**Requisitos do exercício**
Transcreva, sem qualquer alteração, o trecho do texto sobre o algoritmo de caminhos mínimos que vai de "Mas, diferentemente do" até "nunca mais alterado.".

**Texto para leitura**
Algoritmo de caminhos mínimos
O capítulo anterior
fez uma introdução geral ao problema do caminho
de comprimento mínimo
e mostrou que ele é essencialmente equivalente ao
problema da árvore de caminhos curtos.
Aquele capítulo também mostrou um
algoritmo para a restrição do problema a grafos acíclicos.
O presente capítulo trata de um algoritmo geral,
para grafos arbitrários.
O algoritmo
Como já dissemos no capítulo Caminhos de comprimento mínimo,
uma árvore de caminhos curtos,
ou SPT (= shortest-paths tree),
de um grafo G
é uma subárvore radicada geradora T de G
tal que
todo caminho em T a partir da
raiz é mínimo em G.
Problema da SPT:
Dado um vértice s de um grafo G,
encontrar uma SPT de G que tenha raiz s.
Para resolver o problema,
basta adaptar o algoritmo de busca em largura
de modo que a numeração dos vértices
represente as distâncias a partir de s.
O algoritmo é iterativo.
Cada iteração começa com
(1) uma árvore radicada com raiz s,
representada por um vetor de pais pa[ ],
(2) um vetor dist[ ] que dá a
distância
de s a cada vértice da árvore, e
(3) uma fila
de vértices da árvore.
Cada iteração consiste no seguinte:
- seja v o primeiro vértice da fila
- retire v da fila
- para cada vizinho w de v
- se dist[w] está indefinido
- então faça dist[w] = dist[v] + 1
- então faça pa[w] = v
- então coloque w no fim da fila
No começo da primeira iteração,
s é o único vértice da árvore,
dist[s] vale 0,
e a fila contém s e nada mais.
O processo iterativo termina quando a fila fica vazia.
A fila de vértices tem um papel semelhante à da
permutação topológica
que guia a execução do algoritmo especial para dags
(capítulo Caminhos de comprimento mínimo).
Mas, diferentemente do que acontece naquele algoritmo,
cada elemento do vetor dist[ ] é definido uma só vez:
para cada vértice w, dist[w]
é definido em alguma iteração e nunca mais alterado.
A operação dist[w] = dist[v] + 1
é uma relaxação do arco v-w.
Exercícios 1
-
★
Como começa cada iteração do algoritmo dos caminhos mínimos?
(Cuidado!
Não se trata de descrever as ações que ocorrem no começo da iteração.
Trata-se de saber que informações
estão disponíveis no início de uma iteração genérica,
antes que a execução da iteração comece.)
-
Considere o grafo definido pelos arcos
0-2 0-3 0-4 1-2 1-4 2-4 3-4 3-5 4-5 5-1.
Calcule uma árvore de caminhos curtos com raiz 0.
-
Considere o grafo não-dirigido definido pelas arestas
0-2 2-6 6-4 4-5 5-0 0-7 7-1 7-4 3-4 3-5.

**Dados extraídos**
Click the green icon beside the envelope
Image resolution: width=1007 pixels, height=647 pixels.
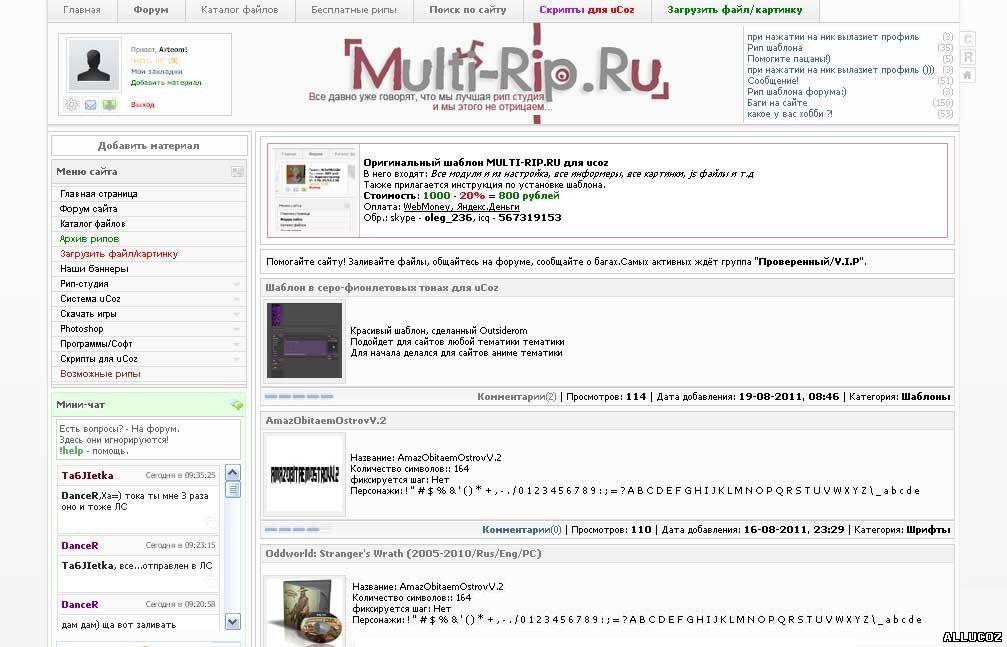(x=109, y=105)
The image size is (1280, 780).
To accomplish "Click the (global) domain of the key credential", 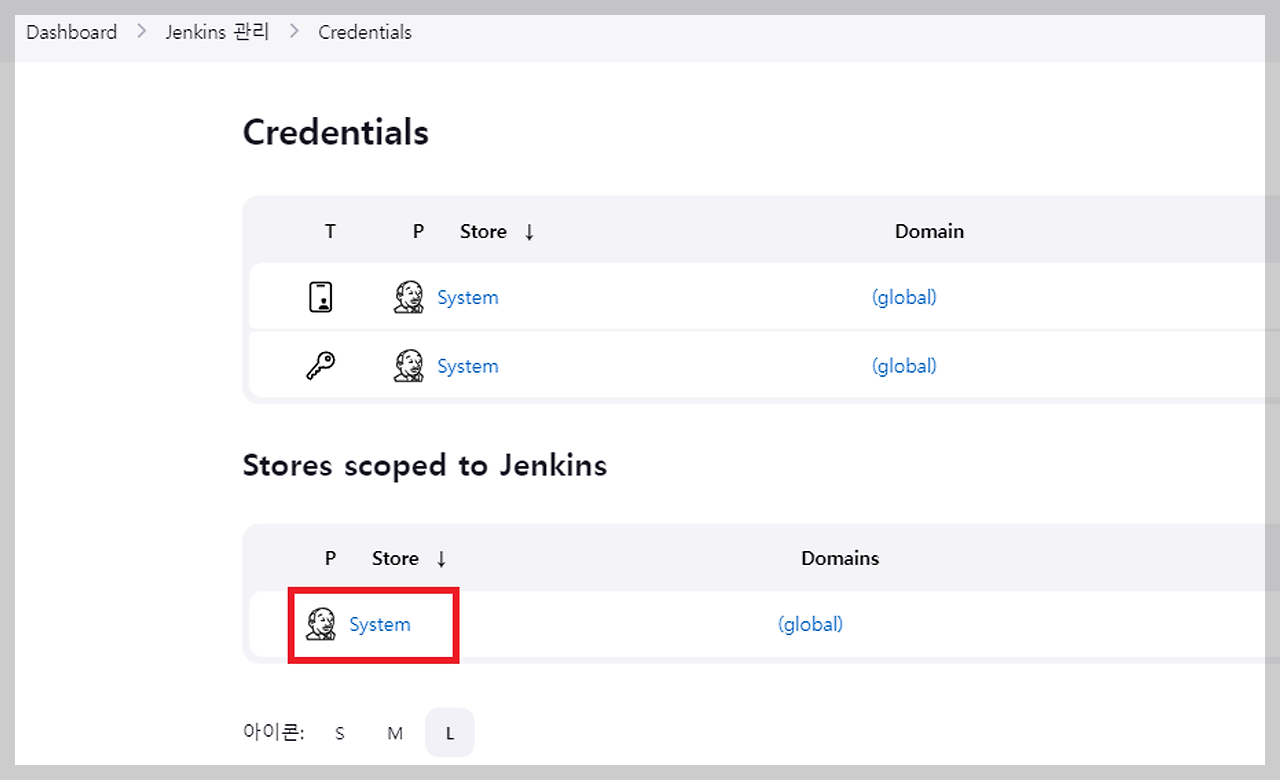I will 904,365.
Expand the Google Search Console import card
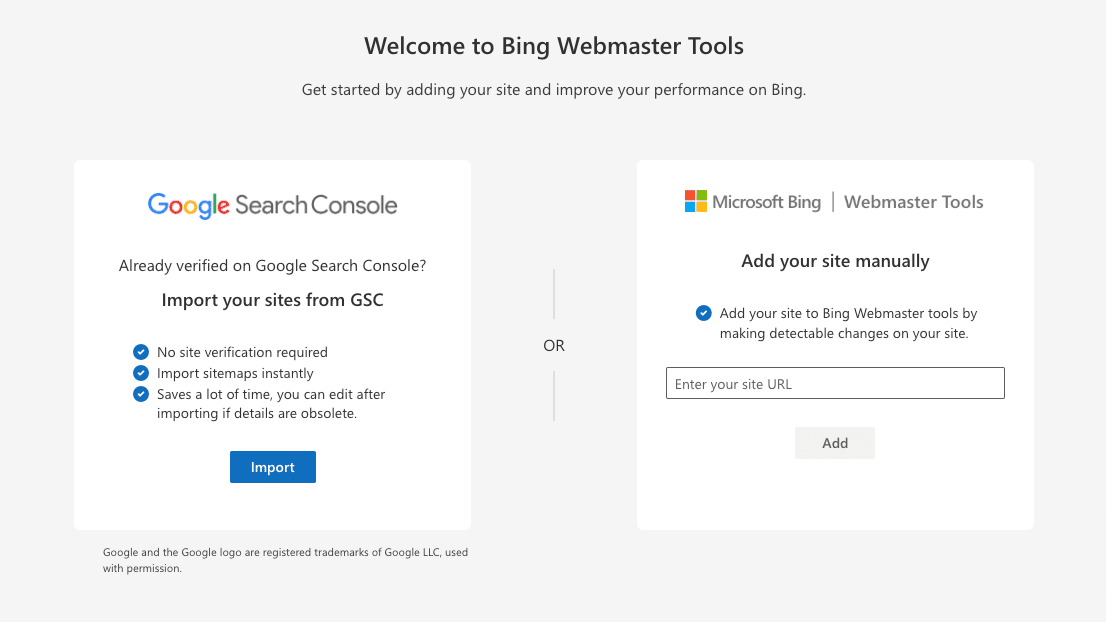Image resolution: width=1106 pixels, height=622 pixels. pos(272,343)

**Resposta à tarefa**
Mas, diferentemente do que acontece naquele algoritmo,
cada elemento do vetor dist[ ] é definido uma só vez:
para cada vértice w, dist[w]
é definido em alguma iteração e nunca mais alterado.